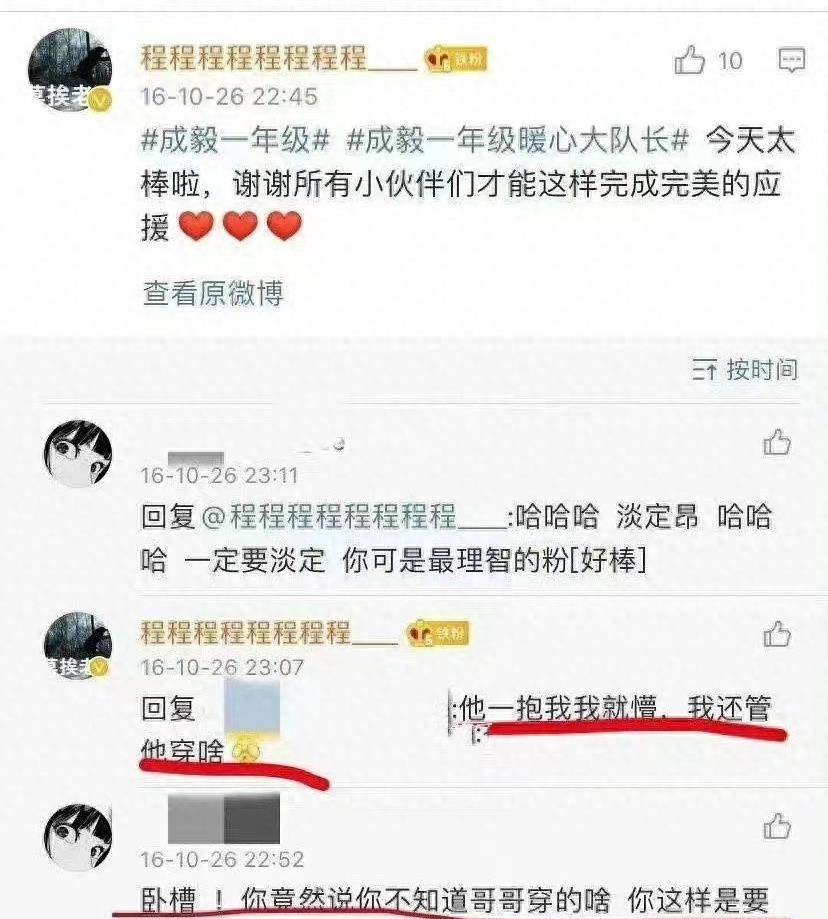Tap timestamp 16-10-26 22:45
828x919 pixels.
click(x=229, y=97)
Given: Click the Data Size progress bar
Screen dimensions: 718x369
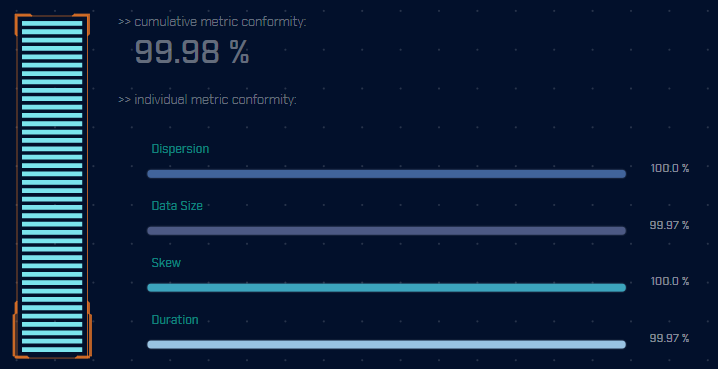Looking at the screenshot, I should pos(386,231).
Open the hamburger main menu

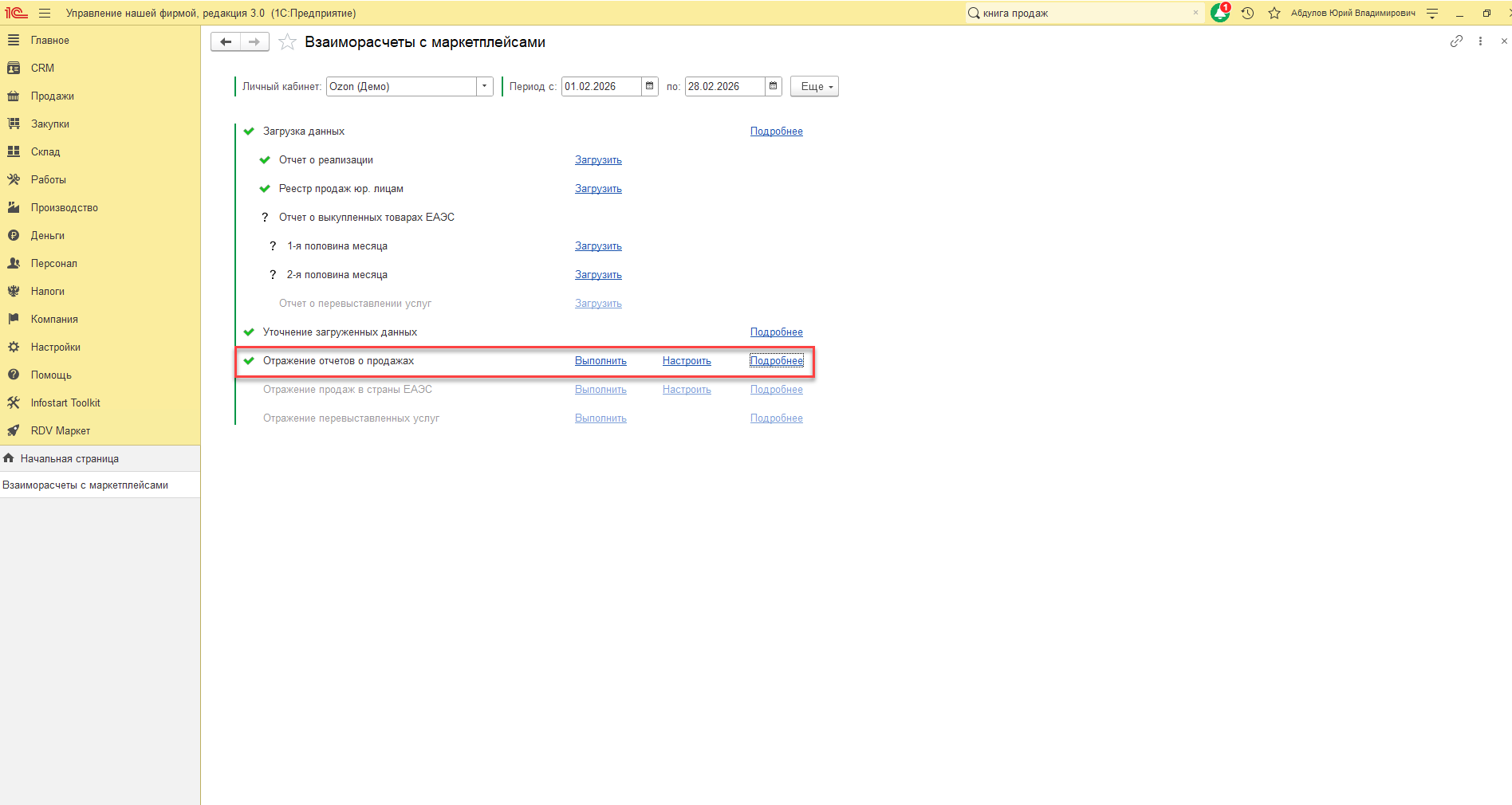coord(45,14)
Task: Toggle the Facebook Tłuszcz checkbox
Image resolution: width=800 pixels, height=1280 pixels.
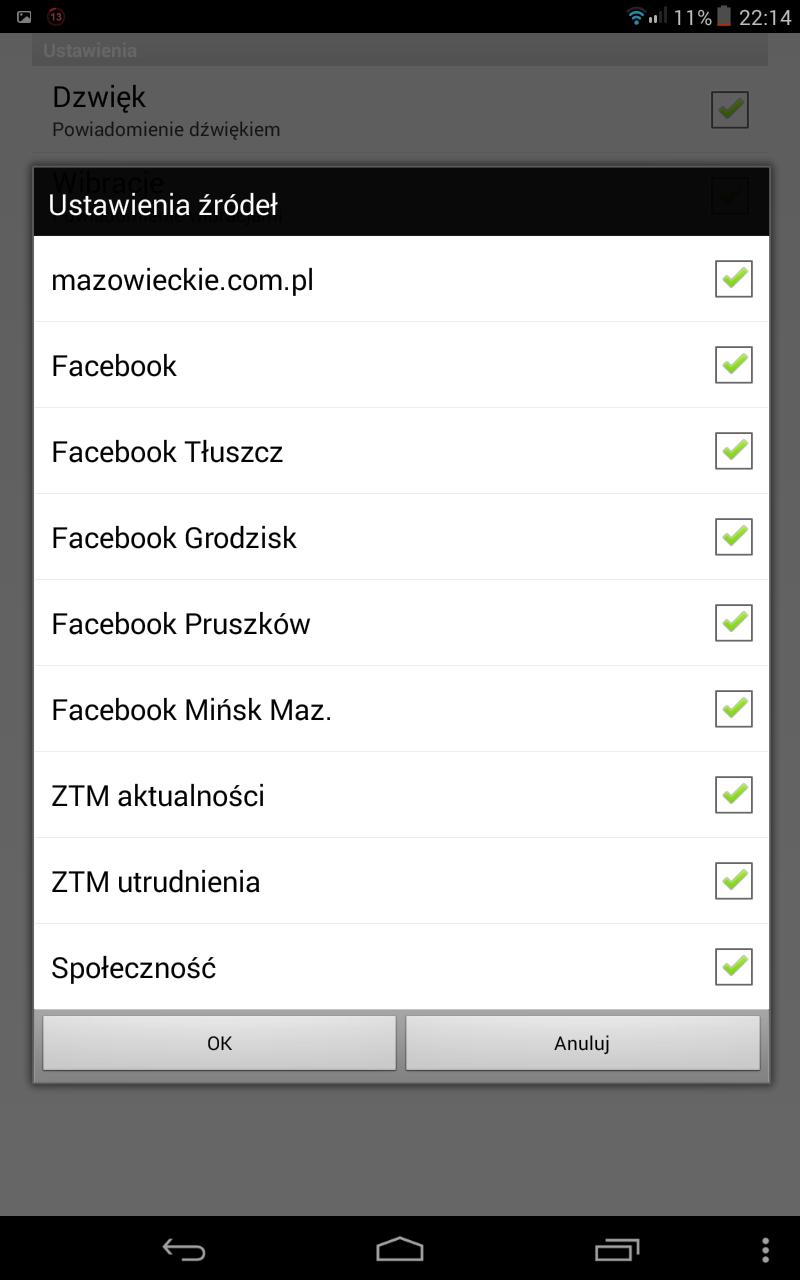Action: click(x=733, y=451)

★ ★ ★ ★ ★ ★ ★

Beginning with the line that contains "Given: Click the Data Size progress bar" and ending with the final line of the entries, every line must be copied exactly; the pictures must not.

Given: Click the Data Size progress bar
Screen dimensions: 718x369
Looking at the screenshot, I should pos(386,231).
Open the hamburger main menu

coord(45,14)
Task: Toggle the Facebook Tłuszcz checkbox
Image resolution: width=800 pixels, height=1280 pixels.
Action: click(x=733, y=451)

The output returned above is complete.